An 81-year-old football fan from Kent could miss crucial World Cup games because of a licensing crackdown on televisions in care homes.
Ron Bent is at the care home for two weeks during the World Cup
Ron Bent, who is in a care home for two weeks, cannot have a TV in his room without paying the full £131.50 fee.
This is because short-term care home residents are treated as if they have a second home.
The licensing authority said each case was assessed and prosecution would only go ahead if in the public interest.
Staff at Wayfarers, the Kent County Council (KCC) home where Mr Bent has stayed before for respite care, were threatened with prosecution and fines of up to £1,000 a week if they allowed TVs in short-stay rooms.
Manager Pauline Woodcock said she was very cross but had to put the sets in storage.
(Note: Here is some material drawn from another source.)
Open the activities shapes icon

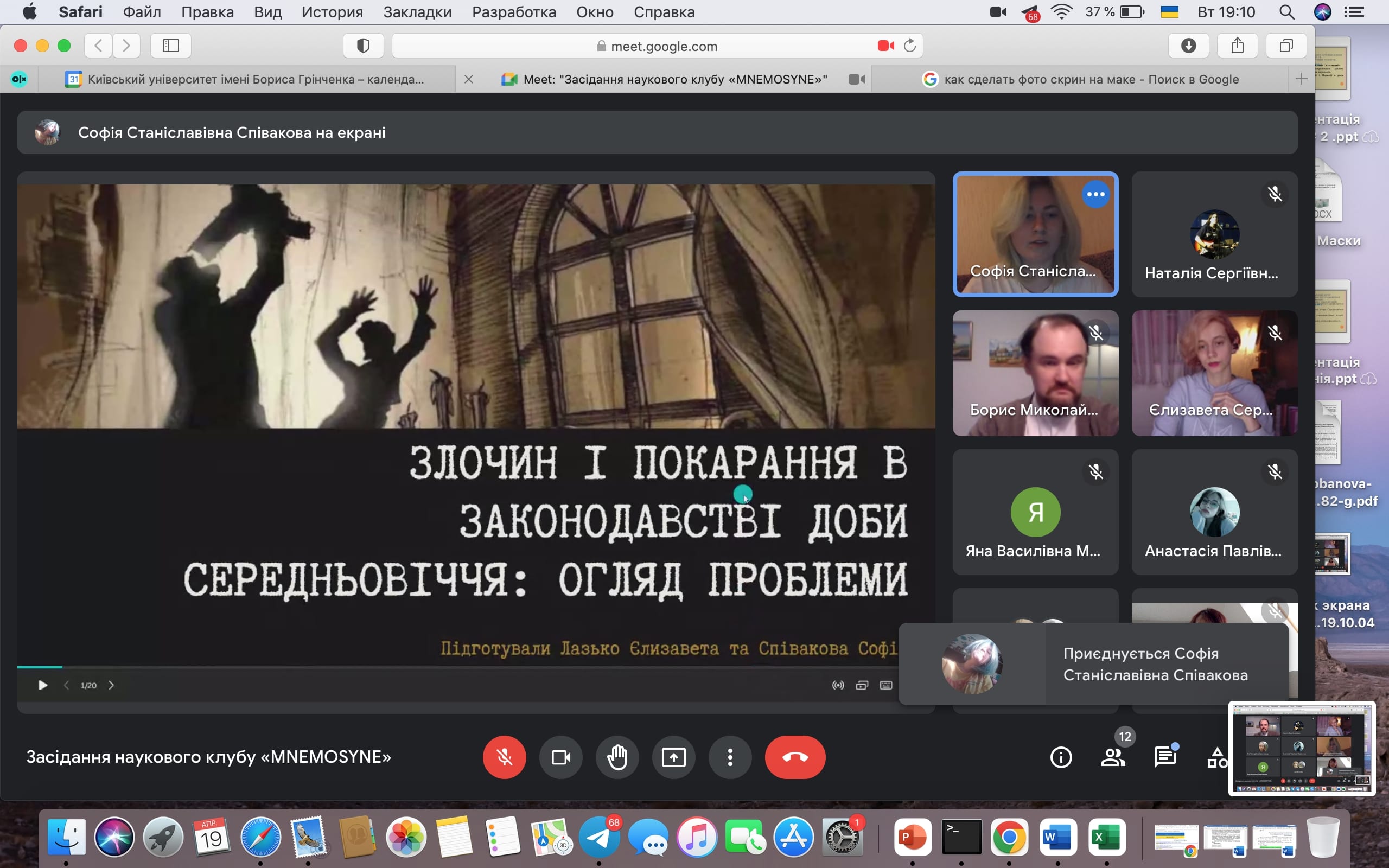point(1216,757)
Mr Bent, who used to be chairman of Charlton FC supporters' association, suffered a stroke 12 years ago.
He said: "Football has always been my love and for it to be snatched away just like that in my own little room is not very nice."
People over 75 are entitled to one free TV licence in their own home, but if they go into short-term care, they have to buy a licence.
Kent County Council believes hundreds of elderly people are affected.
"It is not fair, it is not right and it shouldn't happen," said cabinet member Kevin Lynes.
A spokesperson for TV Licensing said: "We are not specifically targeting people in care homes, though people in short-term residential accommodation do need to ensure they are properly licensed.
"The level of the licence fee and any concessions is a matter for Parliament."